Die Schweizer Fans machen sich bemerkbar
Während ihr Team den Ball in der gegnerischen Hälfte für einmal länger halten kann, feiern die Schweizer Fans ihre Mannschaft. Es ist weiterhin ein bemerkenswerter Auftritt von den Schweizern, auch wenn sie sich schon länger keine Chance mehr erspielen konnten.
76’
Übrigens, der Schweizer Freistoss bleibt leider ohne Ertrag.
76’ Deutschland wechselt
Aber erst wechselt Deutschland noch. Sane und Füllkrug kommen für die Flügelflitzer Musiala und Wirtz. Die Schweizer hatten diese gut im Griff. Nagelsmann hat nun sein Wechselkontingent aufgebraucht.
75’
Foul an Aebischer. Die Schweizer kommen zu einem Freistoss – und zwar in guter Position.

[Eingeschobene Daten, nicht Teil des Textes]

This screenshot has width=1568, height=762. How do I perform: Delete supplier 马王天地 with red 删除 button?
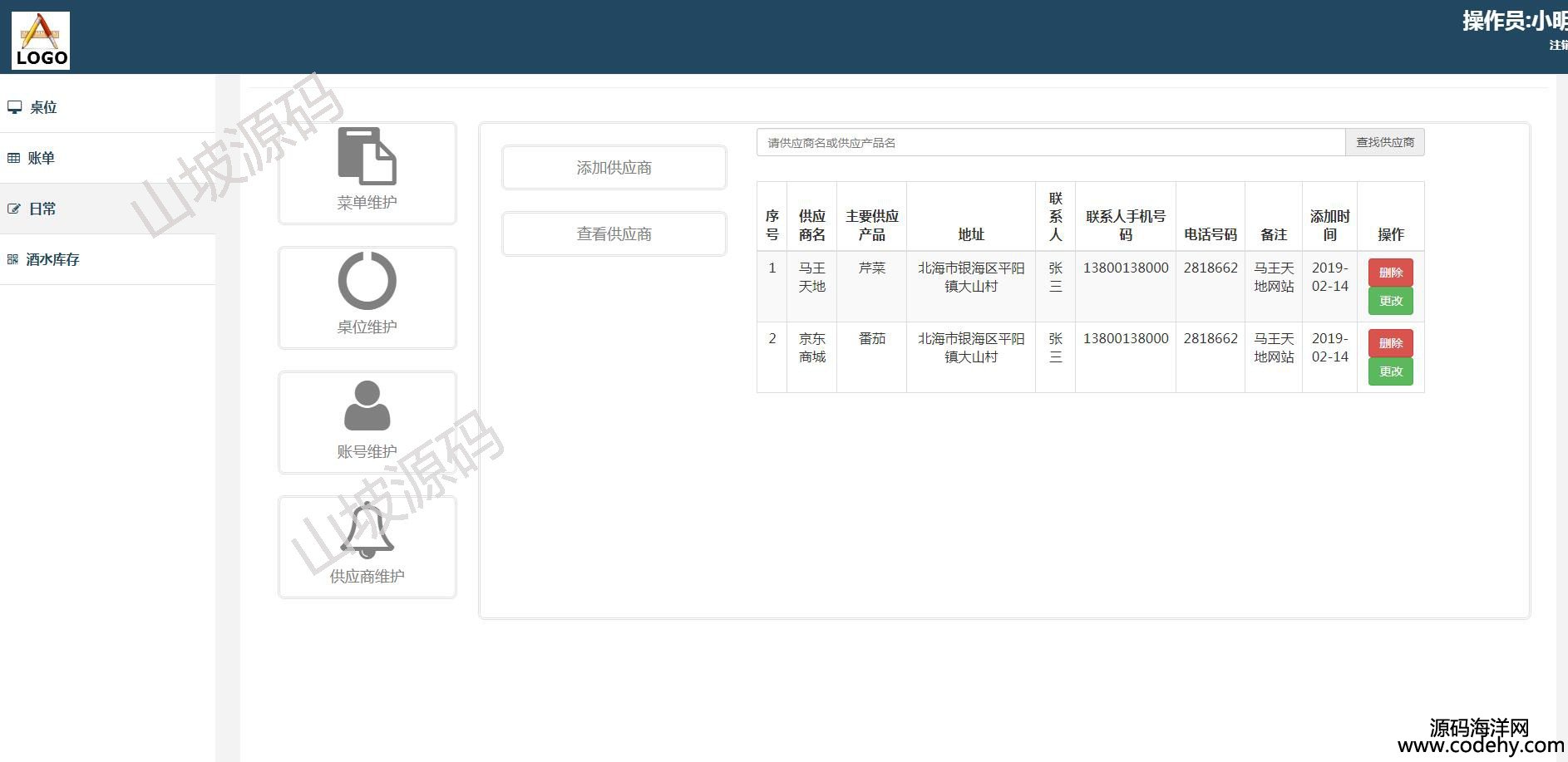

73’ Amdouni macht auf Zidane
Der Schweizer Stürmer versucht eine Drehung mit dem Ball, die sogenannte Ruleta marsellesa. Diese hat Zidane bekannt gemacht. Er stammt aus der französischen Hafenstadt. Amdouni scheitert am deutschen Strafraum nicht ganz überraschend mit dem Unterfangen.